Well, this is really intuitive because attention helps to

focus on different parts of the sentence when you do your predictions.

And for long sentences,

it is really important because, otherwise,

you have to encode the whole sentence into just one vector,

and this is obviously not enough.

Now, to better understand those alpha IJ ways that we have learned with the attention,

let us try to visualize them.

This weights can be visualized with I by J matrices.

Let's say, what is the best promising place in

the encoder for every place in the decoder?

So with the light dot here,

you can see those words that are aligned.

So you see this is a very close analogy to word alignments that we have covered before.

We just learn that these words are somehow similar,

relevant, and we should look into this once to translate them to another language.

And this is also a good place to note

that we can use some techniques from traditional methods,

from words alignments and incorporate them to neural machine translation.

For example, priors for words alignments can

really help here for neural machine translation.

Now, do you think that this attention technique is really

similar to how humans translate real sentences?

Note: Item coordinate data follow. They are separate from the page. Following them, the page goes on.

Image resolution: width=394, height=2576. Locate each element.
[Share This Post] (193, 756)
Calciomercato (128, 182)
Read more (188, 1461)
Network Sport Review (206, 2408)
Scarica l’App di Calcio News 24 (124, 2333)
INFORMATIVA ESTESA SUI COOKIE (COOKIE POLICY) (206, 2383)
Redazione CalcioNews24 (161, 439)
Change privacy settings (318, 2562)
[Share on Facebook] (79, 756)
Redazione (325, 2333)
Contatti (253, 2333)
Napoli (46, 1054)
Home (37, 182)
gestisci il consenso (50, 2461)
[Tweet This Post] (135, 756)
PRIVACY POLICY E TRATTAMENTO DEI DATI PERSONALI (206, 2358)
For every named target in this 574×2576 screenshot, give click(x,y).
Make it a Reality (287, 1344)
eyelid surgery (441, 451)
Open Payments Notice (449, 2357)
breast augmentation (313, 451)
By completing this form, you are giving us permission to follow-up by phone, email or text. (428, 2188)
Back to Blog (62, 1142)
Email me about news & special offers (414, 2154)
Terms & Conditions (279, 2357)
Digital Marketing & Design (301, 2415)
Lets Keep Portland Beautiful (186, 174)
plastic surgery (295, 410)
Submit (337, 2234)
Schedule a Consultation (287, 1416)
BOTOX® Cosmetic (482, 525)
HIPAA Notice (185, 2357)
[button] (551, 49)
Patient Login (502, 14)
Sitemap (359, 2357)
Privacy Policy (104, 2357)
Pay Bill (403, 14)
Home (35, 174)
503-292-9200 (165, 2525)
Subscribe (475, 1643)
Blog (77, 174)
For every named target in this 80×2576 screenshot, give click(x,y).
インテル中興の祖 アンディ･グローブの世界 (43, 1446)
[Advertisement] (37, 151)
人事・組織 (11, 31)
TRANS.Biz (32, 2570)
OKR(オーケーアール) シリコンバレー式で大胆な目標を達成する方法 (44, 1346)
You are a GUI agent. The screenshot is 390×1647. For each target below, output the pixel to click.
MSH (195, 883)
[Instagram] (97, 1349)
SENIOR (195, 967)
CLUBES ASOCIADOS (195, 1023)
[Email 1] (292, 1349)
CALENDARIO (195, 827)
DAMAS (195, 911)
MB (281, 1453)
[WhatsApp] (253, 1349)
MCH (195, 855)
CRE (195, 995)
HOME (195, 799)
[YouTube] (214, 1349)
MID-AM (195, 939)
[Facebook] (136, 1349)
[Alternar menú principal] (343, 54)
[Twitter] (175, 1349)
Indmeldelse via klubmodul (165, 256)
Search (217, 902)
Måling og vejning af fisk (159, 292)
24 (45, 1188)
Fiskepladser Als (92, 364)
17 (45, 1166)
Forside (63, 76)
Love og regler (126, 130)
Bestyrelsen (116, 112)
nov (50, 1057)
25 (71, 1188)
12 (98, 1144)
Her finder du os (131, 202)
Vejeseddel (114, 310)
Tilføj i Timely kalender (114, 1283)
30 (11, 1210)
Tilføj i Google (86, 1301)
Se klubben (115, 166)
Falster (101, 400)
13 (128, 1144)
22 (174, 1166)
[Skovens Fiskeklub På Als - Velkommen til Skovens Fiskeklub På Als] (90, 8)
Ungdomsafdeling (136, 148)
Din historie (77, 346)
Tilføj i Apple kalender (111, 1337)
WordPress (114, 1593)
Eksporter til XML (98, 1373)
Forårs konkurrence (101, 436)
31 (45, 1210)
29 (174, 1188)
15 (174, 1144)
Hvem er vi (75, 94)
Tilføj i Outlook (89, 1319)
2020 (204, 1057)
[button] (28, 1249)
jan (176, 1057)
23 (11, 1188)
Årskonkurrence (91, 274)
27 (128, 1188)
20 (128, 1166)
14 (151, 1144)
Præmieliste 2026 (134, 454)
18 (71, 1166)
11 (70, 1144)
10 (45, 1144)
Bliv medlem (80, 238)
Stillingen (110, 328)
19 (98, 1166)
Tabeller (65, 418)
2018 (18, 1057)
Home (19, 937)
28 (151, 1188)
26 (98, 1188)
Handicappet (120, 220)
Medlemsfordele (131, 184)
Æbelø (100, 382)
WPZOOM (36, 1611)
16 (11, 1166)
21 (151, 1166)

I mean, humans also look into some places and then translate this places.

They have some attention.

Do you see any differences?

Well, actually there is one important difference here.

So humans save time with attention because

they look only to those places that are relevant.

On the contrary, here,

we waste time because to guess what is the most relevant place,

we first need to check out all the places and compute

similarities for the whole encoder states.

And then just say, "Okay,

this piece of the encoder is the most meaningful."

Now, the last story for this video is how to

make this attention save time, not waste time.

It is called local attention,

and the idea is rather simple.

We say, let us first time try to predict what is the best place to look at.

And then after that,

we will look only into some window around this place.

And we will not compute similarities for the whole sequence.

Now, first, how you can predict the best place.

One easy way would be to say, "You know what?

Those matrices should be strictly diagonal,

and the place for position J should be J."

Well, for some languages,

it might be really bad if you have

some different orders and then you can try to predict it.

How do you do this?

You have this sigmoid for something complicated.

This sigmoid gives you probability between zero to one.

And then you scale this by the length of the input sentence I.

So you see that this will be indeed something in between zero and I,

which means that you will get some position in the input sentence.

Now, what is inside those sigmoid?

Well, you see a current decoder state sj,

and you just apply some transformations as usual in neural networks.

Anyway, so when you have this aj position,

you can just see that you need to look only into this window and

compute similarities for attention alphas as usual,

or you can also try to use some Gaussian to say that

actually those words that are in the middle of the window are even more important.

So you can just multiply some Gaussian priors

by those alpha weights that we were computing before.

Now, I want to show you the comparison of different methods.

You can see here that we have global attention and local attention.

And for local attention, we have monotonic predictions and predictive approach.

And the last one performs the best.

Do you remember what is inside the brackets here?

These are different ways to compute similarities for attention weights.

So you remember dot product and multiplicative attention?

And, also, you could have location-based attention,

which is even more simple.

It says that we should just take sj and use it to compute those weights.

This is all for that presentation,

and I am looking forward to see you in the next one.